■ **EXERCISE AIM**
Your answer must be an exact transcription of every entry.

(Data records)
════════════════════

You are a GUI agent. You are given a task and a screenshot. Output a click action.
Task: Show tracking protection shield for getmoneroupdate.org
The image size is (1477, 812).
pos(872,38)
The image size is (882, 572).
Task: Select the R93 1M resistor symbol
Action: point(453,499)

════════════════════

■ **ANSWER TO THE PROBLEM**
You are a GUI agent. You are given a task and a screenshot. Output a click action.
Task: Show tracking protection shield for getmoneroupdate.org
The image size is (1477, 812).
pos(872,38)
The image size is (882, 572).
Task: Select the R93 1M resistor symbol
Action: point(453,499)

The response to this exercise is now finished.